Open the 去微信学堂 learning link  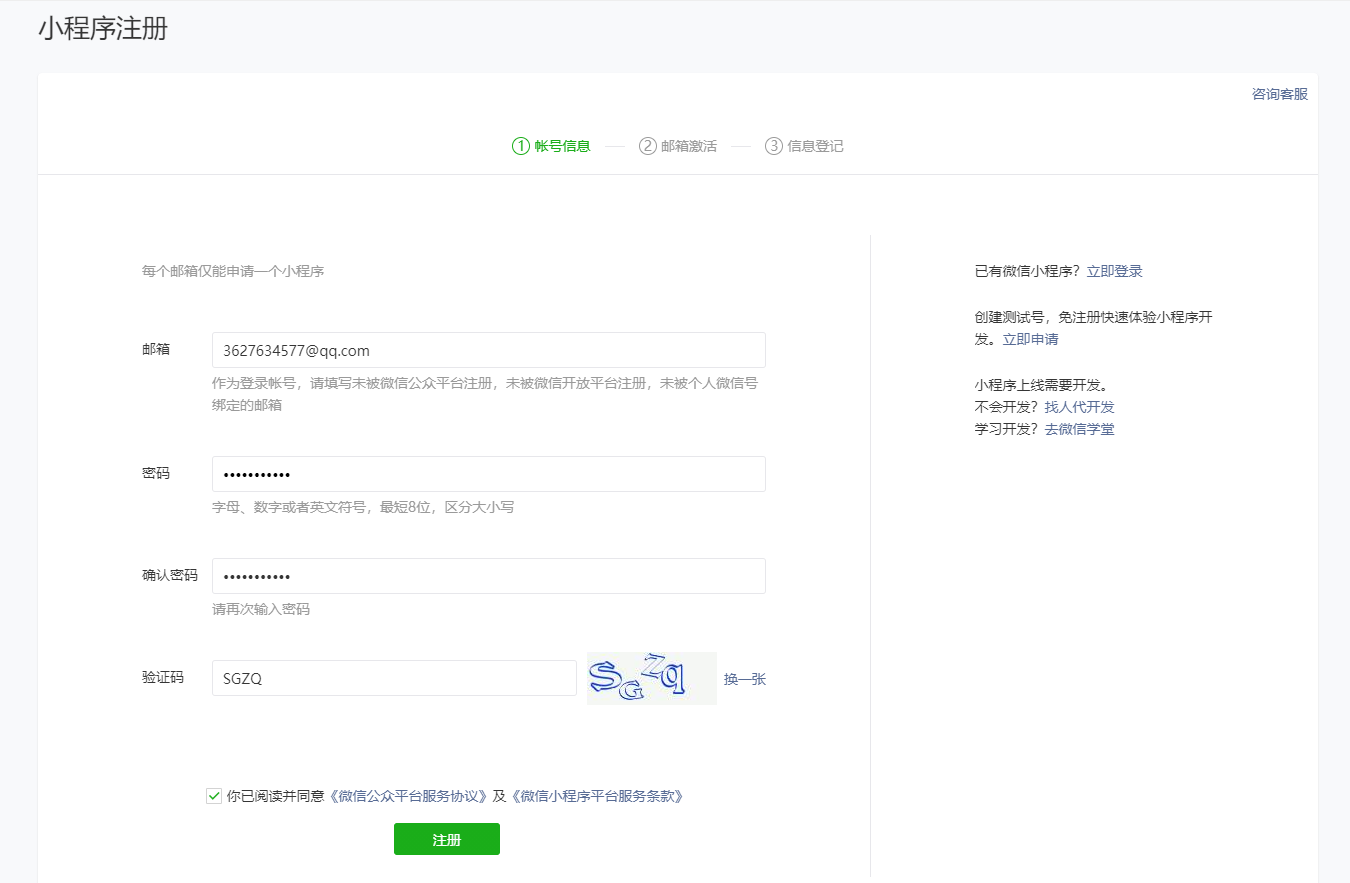point(1079,428)
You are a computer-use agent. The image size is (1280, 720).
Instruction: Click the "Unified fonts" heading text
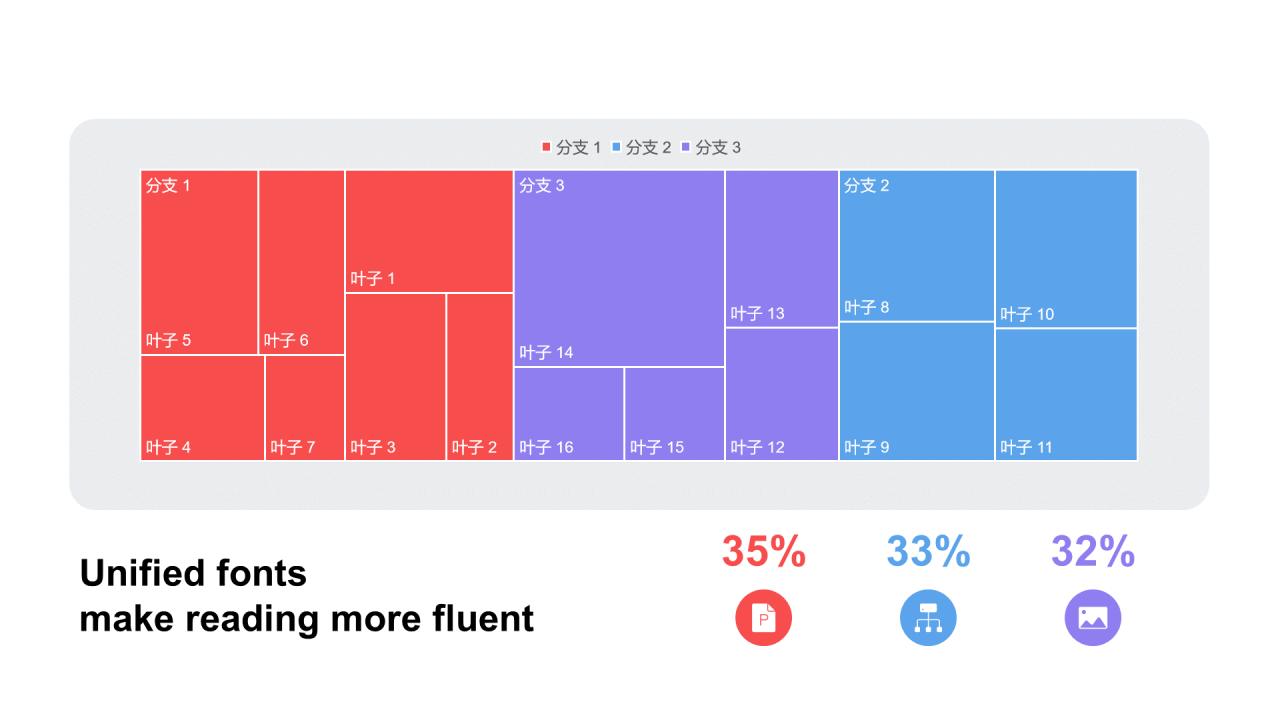coord(193,573)
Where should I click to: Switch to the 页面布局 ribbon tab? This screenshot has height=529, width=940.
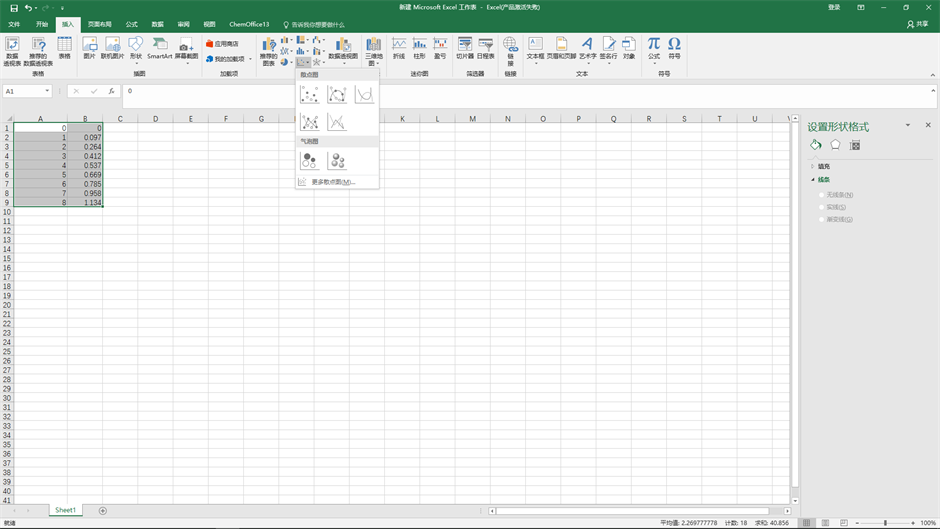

Your task
Reproduce exactly, and only, the lines from the one holding "You are a computer-use" through the final line of the entries. Do not include the pictures.

Response area
You are a computer-use agent. The image size is (1280, 720).
Instruction: Click the "Unified fonts" heading text
coord(193,573)
Where should I click to: Switch to the 页面布局 ribbon tab? This screenshot has height=529, width=940.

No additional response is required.